On Mon, Sep 30, 2024 at 11:42:11AM +0200, Jonas Oberhauser wrote:
> 
> 
> Am 9/28/2024 um 11:15 PM schrieb Alan Stern:
> > On Sat, Sep 28, 2024 at 11:55:22AM -0400, Mathieu Desnoyers wrote:
> > > On 2024-09-28 17:49, Alan Stern wrote:
> > > > Isn't it true that on strongly ordered CPUs, a compiler barrier is
> > > > sufficient to prevent the rcu_dereference() problem?  So the whole idea
> > > > behind ptr_eq() is that it prevents the problem on all CPUs.
> > > 
> > > Correct. But given that we have ptr_eq(), it's good to show how it
> > > equally prevents the compiler from reordering address-dependent loads
> > > (comparison with constant) *and* prevents the compiler from using
> > > one pointer rather than the other (comparison between two non-constant
> > > pointers) which affects speculation on weakly-ordered CPUs.
> > 
> > I don't see how these two things differ from each other.  In the
> > comparison-with-a-constant case, how is the compiler reordering
> > anything?  Isn't it just using the constant address rather than the
> > loaded pointer and thereby breaking the address dependency?
> 
> I also currently don't see any major difference between the constant and
> register case.
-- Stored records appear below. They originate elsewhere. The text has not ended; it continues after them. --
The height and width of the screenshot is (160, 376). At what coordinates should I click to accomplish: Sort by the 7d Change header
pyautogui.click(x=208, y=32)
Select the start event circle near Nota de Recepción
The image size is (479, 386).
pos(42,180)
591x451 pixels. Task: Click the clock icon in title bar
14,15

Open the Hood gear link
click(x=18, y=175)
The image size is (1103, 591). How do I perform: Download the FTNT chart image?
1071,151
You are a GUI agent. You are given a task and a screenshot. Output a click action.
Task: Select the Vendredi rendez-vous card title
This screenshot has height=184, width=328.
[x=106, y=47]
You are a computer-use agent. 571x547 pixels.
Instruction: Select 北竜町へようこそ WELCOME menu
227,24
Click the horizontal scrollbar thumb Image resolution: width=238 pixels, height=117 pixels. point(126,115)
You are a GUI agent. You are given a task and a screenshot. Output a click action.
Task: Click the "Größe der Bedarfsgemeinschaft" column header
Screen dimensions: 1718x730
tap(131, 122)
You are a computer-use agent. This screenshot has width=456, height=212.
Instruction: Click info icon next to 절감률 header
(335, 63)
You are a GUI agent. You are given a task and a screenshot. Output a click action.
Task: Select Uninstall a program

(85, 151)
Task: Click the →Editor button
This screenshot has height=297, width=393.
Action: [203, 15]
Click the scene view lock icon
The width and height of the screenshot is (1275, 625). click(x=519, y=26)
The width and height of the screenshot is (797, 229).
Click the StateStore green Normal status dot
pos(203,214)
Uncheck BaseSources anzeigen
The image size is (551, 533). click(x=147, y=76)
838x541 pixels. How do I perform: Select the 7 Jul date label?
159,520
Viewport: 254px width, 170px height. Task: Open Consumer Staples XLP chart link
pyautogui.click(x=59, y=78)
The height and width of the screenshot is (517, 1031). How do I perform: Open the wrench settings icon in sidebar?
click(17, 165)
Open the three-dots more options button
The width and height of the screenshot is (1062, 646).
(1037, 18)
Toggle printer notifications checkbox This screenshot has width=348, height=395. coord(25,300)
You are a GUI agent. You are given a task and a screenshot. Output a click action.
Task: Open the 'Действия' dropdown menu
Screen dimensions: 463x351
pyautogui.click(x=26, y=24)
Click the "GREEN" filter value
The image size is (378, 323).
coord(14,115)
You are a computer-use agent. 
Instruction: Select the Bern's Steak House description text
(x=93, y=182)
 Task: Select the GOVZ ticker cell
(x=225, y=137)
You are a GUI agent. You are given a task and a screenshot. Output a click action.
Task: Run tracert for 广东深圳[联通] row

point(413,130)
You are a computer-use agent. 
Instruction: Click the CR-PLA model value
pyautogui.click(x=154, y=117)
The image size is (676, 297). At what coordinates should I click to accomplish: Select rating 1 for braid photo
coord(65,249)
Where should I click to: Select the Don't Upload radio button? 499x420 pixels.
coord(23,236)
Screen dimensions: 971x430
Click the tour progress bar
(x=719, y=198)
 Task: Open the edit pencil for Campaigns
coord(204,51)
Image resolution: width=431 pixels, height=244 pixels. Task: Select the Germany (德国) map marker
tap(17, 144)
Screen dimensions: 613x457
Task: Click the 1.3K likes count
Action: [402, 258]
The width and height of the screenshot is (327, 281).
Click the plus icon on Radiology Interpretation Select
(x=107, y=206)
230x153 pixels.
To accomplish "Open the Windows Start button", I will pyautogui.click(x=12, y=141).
The point is that the address is known before loading into b,
> and hence the compiler + hardware can speculatively load *b before loading
> into b.
> 
> The only difference is how far before loading into b the address is known.

In theory, true.  In practice, in the register case, you need a little
more bad luck for the compiler to be able to exploit your mistake.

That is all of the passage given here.